Problem description
Copy the data below word for word, leaving out the pictures.

----- Records for processing -----

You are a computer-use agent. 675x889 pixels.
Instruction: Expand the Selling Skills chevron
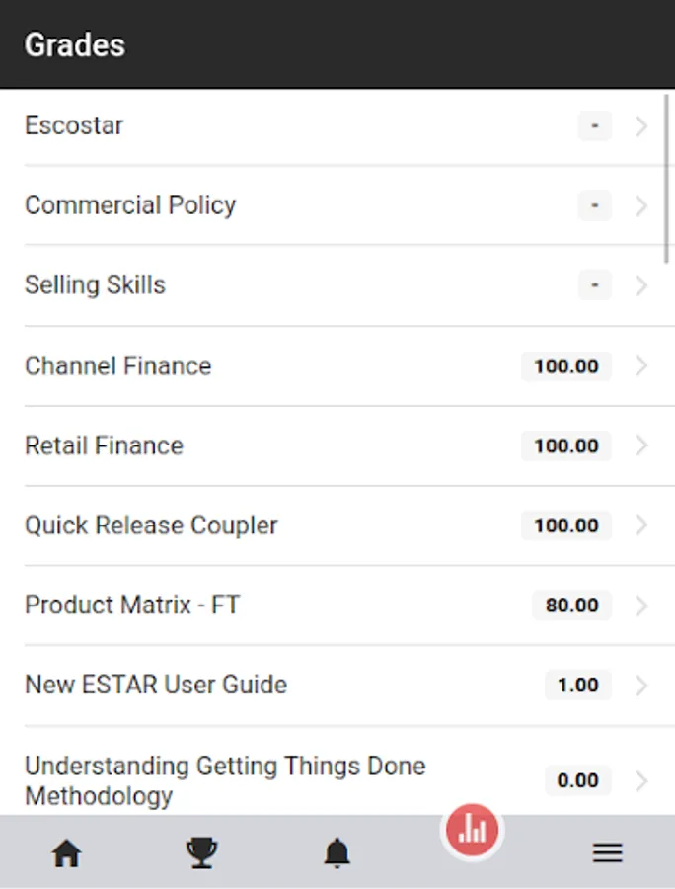[x=641, y=286]
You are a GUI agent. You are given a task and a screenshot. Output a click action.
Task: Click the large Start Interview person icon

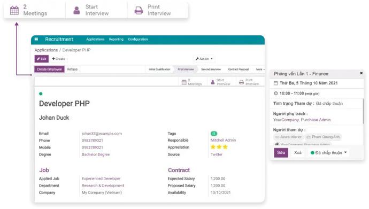pyautogui.click(x=76, y=10)
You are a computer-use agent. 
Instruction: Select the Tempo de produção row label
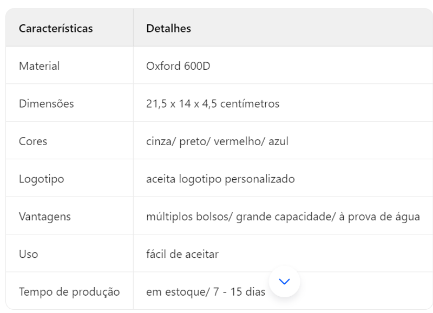click(69, 292)
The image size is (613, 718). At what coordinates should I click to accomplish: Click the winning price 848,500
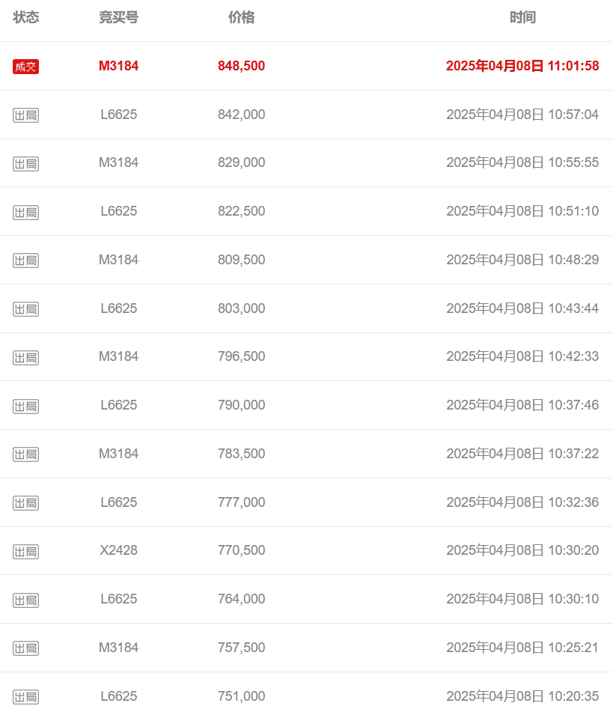point(241,66)
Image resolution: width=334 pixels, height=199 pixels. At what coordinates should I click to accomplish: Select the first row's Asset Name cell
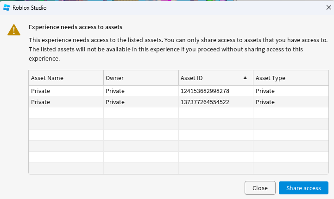66,91
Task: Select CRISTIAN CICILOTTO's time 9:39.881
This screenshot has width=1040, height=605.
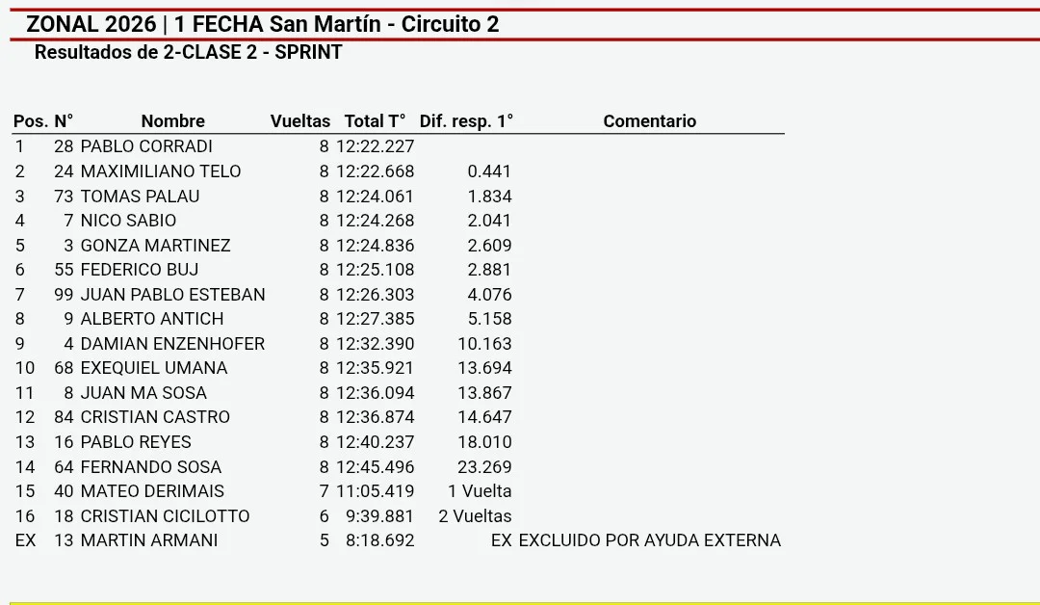Action: tap(379, 516)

-----

The response
You are a computer-use agent. 675x889 pixels.
Instruction: Expand the Selling Skills chevron
[x=641, y=286]
You are a GUI agent. You are given a task and a screenshot. Output a click action.
Task: Click the large Start Interview person icon

pyautogui.click(x=76, y=10)
You are a computer-use agent. 
Instruction: Select the Tempo de produção row label
click(69, 292)
The image size is (613, 718). At what coordinates should I click to accomplish: Click the winning price 848,500
point(241,66)
Image resolution: width=334 pixels, height=199 pixels. At what coordinates should I click to accomplish: Select the first row's Asset Name cell
66,91
Task: Select CRISTIAN CICILOTTO's time 9:39.881
This screenshot has width=1040, height=605.
Action: tap(379, 516)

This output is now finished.